**Your task**
Find the line containing "the Kahoot! logo" in the material below; copy that line and all following lines exactly.
--- Entries shown ---
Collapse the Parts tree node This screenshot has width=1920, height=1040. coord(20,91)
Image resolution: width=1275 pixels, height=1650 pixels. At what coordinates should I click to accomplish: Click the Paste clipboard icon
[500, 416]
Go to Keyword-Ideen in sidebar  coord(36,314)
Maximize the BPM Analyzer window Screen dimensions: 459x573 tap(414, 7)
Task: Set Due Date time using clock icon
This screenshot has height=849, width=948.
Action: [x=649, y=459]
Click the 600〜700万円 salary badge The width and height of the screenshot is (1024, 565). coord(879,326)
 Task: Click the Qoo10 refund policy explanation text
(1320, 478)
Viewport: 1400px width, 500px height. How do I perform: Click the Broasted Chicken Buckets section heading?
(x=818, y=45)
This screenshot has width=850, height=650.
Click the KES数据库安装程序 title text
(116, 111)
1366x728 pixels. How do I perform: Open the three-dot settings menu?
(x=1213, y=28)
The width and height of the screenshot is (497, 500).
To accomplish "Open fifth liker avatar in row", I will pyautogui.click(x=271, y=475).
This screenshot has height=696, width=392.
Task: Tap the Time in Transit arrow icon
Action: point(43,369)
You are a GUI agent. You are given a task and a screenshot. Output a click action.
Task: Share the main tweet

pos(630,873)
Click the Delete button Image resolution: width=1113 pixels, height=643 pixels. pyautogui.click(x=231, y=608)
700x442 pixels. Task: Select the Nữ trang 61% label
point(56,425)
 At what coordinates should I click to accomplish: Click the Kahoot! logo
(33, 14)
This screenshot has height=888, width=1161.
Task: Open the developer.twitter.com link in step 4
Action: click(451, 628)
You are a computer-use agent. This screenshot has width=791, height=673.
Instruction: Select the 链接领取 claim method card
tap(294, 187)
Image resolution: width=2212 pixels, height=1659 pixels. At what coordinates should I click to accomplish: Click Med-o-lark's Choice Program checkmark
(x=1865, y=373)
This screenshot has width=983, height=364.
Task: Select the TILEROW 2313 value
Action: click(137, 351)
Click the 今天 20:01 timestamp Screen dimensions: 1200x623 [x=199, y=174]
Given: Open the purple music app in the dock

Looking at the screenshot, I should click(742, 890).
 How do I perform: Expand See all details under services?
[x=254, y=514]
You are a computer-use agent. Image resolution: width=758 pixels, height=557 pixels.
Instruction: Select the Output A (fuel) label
---
**Exercise result**
 At what coordinates should I click to accomplish: Click the Kahoot! logo
(33, 14)
This screenshot has height=888, width=1161.
Task: Open the developer.twitter.com link in step 4
Action: click(451, 628)
You are a computer-use agent. This screenshot has width=791, height=673.
Instruction: Select the 链接领取 claim method card
tap(294, 187)
Image resolution: width=2212 pixels, height=1659 pixels. At what coordinates should I click to accomplish: Click Med-o-lark's Choice Program checkmark
(x=1865, y=373)
This screenshot has width=983, height=364.
Task: Select the TILEROW 2313 value
Action: click(137, 351)
Click the 今天 20:01 timestamp Screen dimensions: 1200x623 [x=199, y=174]
Given: Open the purple music app in the dock

Looking at the screenshot, I should click(742, 890).
 How do I perform: Expand See all details under services?
[x=254, y=514]
You are a computer-use agent. Image resolution: width=758 pixels, height=557 pixels.
Instruction: Select the Output A (fuel) label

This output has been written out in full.